The work with Flor de Ceibo (the group from the University of the Republic) is slow going, and I'm slow to understand what does happen. For the Uruguayan students, Flor de Ceibo is a much longer program, so they're not in a rush. A few trips have been cancelled, and I missed one last weekend because the leaders didn't call to tell me until the night before, and I stupidly didn't have my phone on me, or even check it until Sunday. There's supposed to be one this weekend and then again next week before I leave Montevideo.
With ceibalJAM!, I've spent the last few weeks trying to put together a larger project, and I'll focus on it for the rest of my time here. The idea, called "blog-pals" is a website that will link the blogs of Uruguayan classrooms to each other, and hopefully to classes in the U.S. as well. There will be a theme for the entries every week or two, and games that teach some related vocabulary in English and Spanish that they can then use in their blog entries. Various logistical and technical issues (for example, Flash doesn't work great on the XOs) have made this a longer project than I envisioned. At this point, my goal before leaving is to modify a geography game ceibalJAM! volunteers already wrote called Conozco Uruguay ("I know Uruguay") to teach vocabulary instead. The website probably won't get finished before I leave, especially with the Flor de Ceibo trips planned, but hopefully my summer term classes will not control my life and I can stay involved via the Internet. There is another blogging workshop next week too, in the town of Salinas.

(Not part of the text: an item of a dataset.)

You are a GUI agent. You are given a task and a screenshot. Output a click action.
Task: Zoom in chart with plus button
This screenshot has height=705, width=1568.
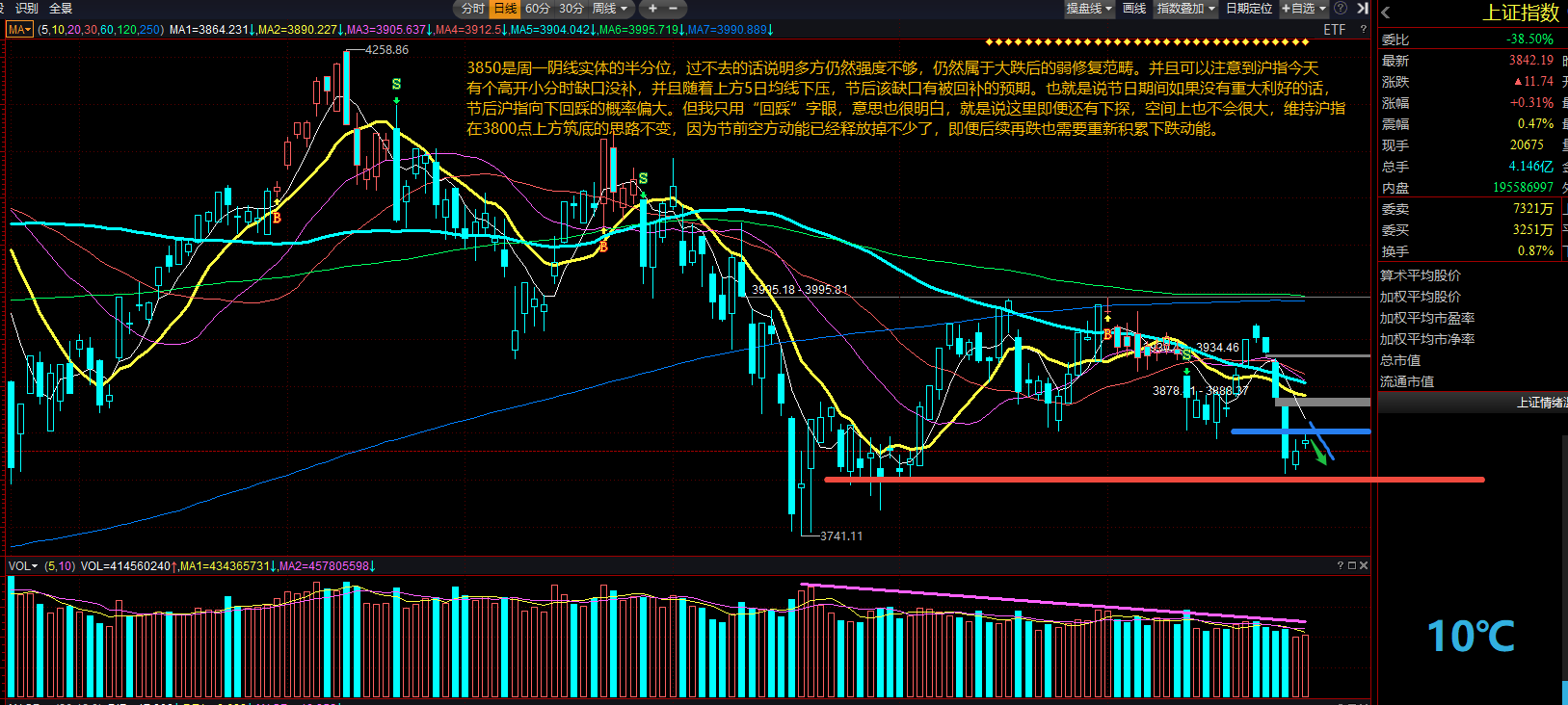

I'll probably have a lot more to write about work-wise in a week or so. Until then, here are some more snapshots of life in Montevideo...
A few of many painted benches along my walk home from the centro.

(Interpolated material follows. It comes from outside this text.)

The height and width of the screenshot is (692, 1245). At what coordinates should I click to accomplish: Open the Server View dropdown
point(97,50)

Nils from the Netherlands eating a "hamburguesa completa." In order for a hamburger to be complete here, it needs cheese, lettuce, tomato, ketchup, mustard, mayo...and ham, peppers, a fried egg, and peas (!).
Most famous Uruguayan dishes involve large amounts of meat, so I'm not exactly an expert on them. When I tell people I'm vegetarian, the most common response is "but you have to eat meat here, the meat here is really good!" followed inevitably by "do you eat chicken?" I'm still holding out. The guys who run the hostel tried to convince me that they take the blood for blood sausage without killing the pig and so therefore it's just like milk, but really they've gotten used to me and even started grilling peppers and onions along with the meat at the weekly barbecues. Plus, no one ever steals tofu from the hostel fridge. Luckily, there is a lot of Italian influence in Uruguay, which means you can get pizza and pasta everywhere. If you just ask for "pizza" it will come without cheese...you have to ask for a "muzzarella" to get cheese. All the pizza places also sell faina, a flatbread made from chickpeas. If you eat them together like this, it's called "pizza a caballo"--pizza on horseback.
People drink mate everywhere--at work, in meetings, at the park, in the supermarket. Often, signs that say "no eating or drinking" have to specifically add "and no drinking mate." It's a bitter tea that you drink out of a hollow gourd cup also called a mate. The tea goes in the top part and you pour hot water from your thermos over it, then sip from the metal straw, called a bombilla, that has a sort of strainer at the bottom. When you finish a cup, you pour more water in and pass it to a friend. It doesn't taste great (though it's not bad either), but I like the ritual of passing it around.
The warmth of the tea is also nice now that it's winter here and colder. It's more like October weather by Vermont standards, but everyone is shocked at me for still wearing flip-flops. Still, I'm looking forward to beach weather when I get back!